No one is better than the other: these bodies simply are. What is important isn’t returning to the body they had prior to this breathtaking event, but rather caring for the body they have—the body that bore and nourished life.

More than body changes

Another transformation overlooked by the focus on a mother’s appearance is her mental health.

“A woman’s brain, it seems, may change more quickly and more drastically during pregnancy and the postpartum period than at any other point in her life—including puberty,” writes Jenni Gritters for The New York Times, citing a number of recent studies. Amid these changes—in addition to all the other challenges that come with new motherhood—mental health can slip. One in seven mothers experience postpartum depression within the first year of having a child.

Since external appearance doesn’t always correlate to physical and mental health, it’s important to be sensitive to the dramatic but unseen ways childbirth affects a mother. Speaking about one’s mental health is a very personal decision, and we may not be able to address that need directly, but we can create a language that encourages and affirms women instead of projecting expectations on them. And it’s never too soon to offer support: studies suggest that a woman’s body image during pregnancy can be a predictor for postpartum depression.

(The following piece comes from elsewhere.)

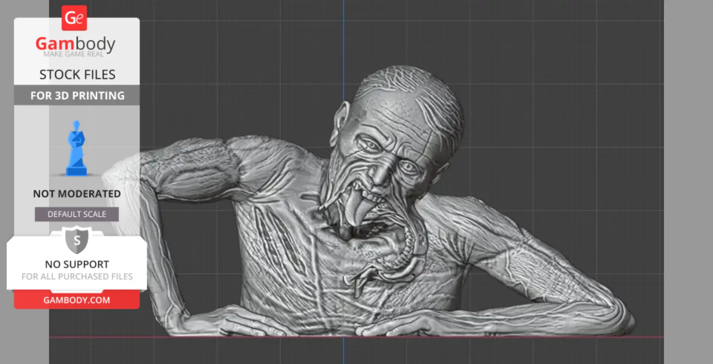
Task: Expand the FOR ALL PURCHASED FILES details
Action: pos(76,276)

Social support also helps new mothers recover mentally and emotionally. While postpartum depression cannot always be avoided, attempting to normalize providing help and encouragement to new mothers is important for their all-around flourishing.

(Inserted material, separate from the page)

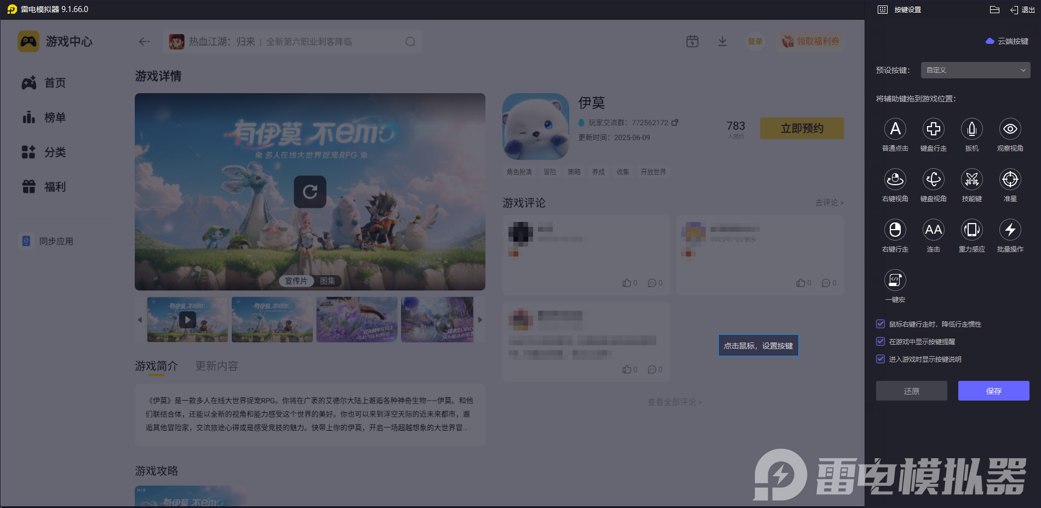Play the first video thumbnail
The width and height of the screenshot is (1041, 508).
[x=187, y=319]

A language that rejects motherhood

The idea that they should return to their pre-pregnancy bodies in order to look like a woman who has never had a baby inadvertently diminishes the importance and goodness of the role of the mother entirely. It asks that a woman remain physically unidentifiable as a mother, unmarked and unaffected by her baby, thus distancing her identity from her role. The intent may be to acknowledge the difficulty some women experience when their body changes for another person. But this way of thinking suggests a woman’s beauty holds more value than her role as mother or even the baby she produced.

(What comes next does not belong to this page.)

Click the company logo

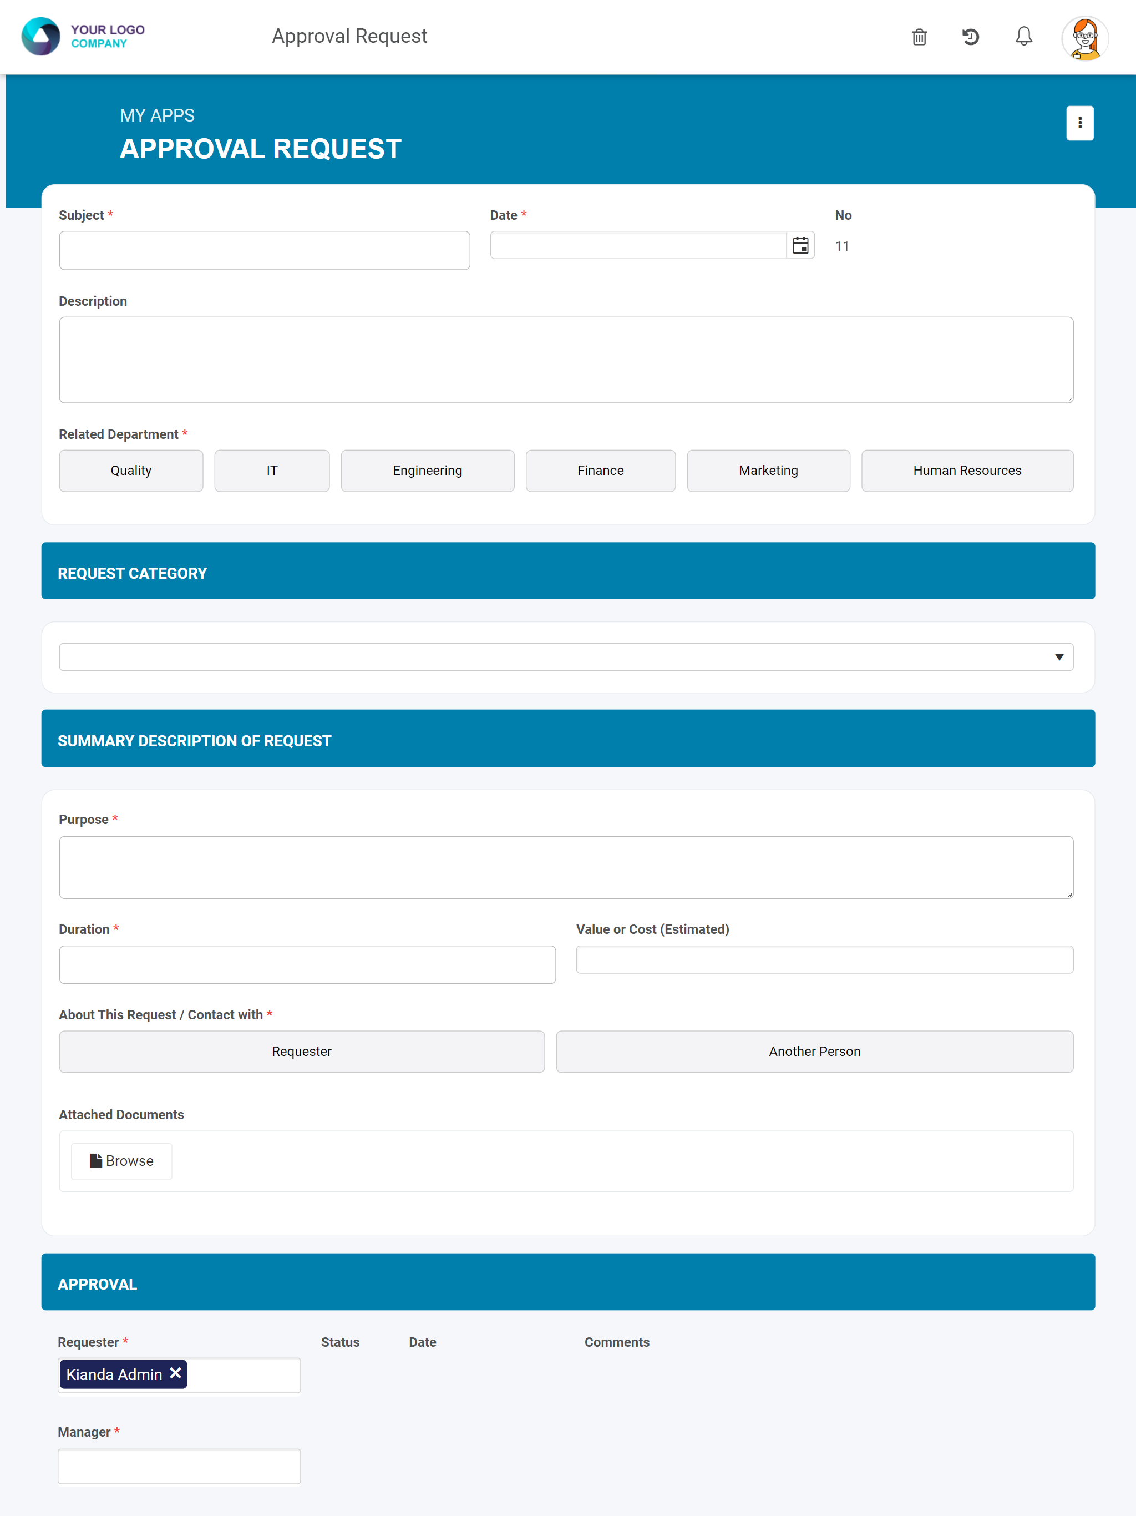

When you step back to think about the physical strength, mental elasticity, and emotional selflessness this event demands, you can’t help but esteem the body of a mother. Emphasizing superficiality over the innate beauty of the postpartum body—stretch marks, soft stomach, and all—diminishes the way we value and respect mothers and the role their bodies play.

A solution: non-physical affirmation

Although I have been a mother just a short while, I have seen first- and secondhand that affirming the talents, parenting, or, simply, the love of a mother is more impactful than positively noticing her appearance. Instead of saying, “You look so good for just having had a baby!” or “How long did it take you to lose the baby weight?” try phrases that affirm the beauty of their motherhood such as: “You’re doing an amazing job,” “You radiate as a mother,” or, “Your baby is so in love with you!”

Or, instead of praising postpartum mothers’ for their weight or physique, praise their bodies for all it has accomplished: “You should feel proud of your body; it has done so much!”

What women need most during the postpartum period is affirmation and encouragement that doesn’t add pressure but instead encourages their transformation into their role as mother. Comments that suggest their body can and should return to its pre-baby state detracts from the enjoyment and self-discovery to be had within her role as a mother. As mothers navigate many unknowns, the best thing we can do to help them is to aid them in their weighty task of raising little ones when possible, and encourage them to care for and admire their wondrous bodies.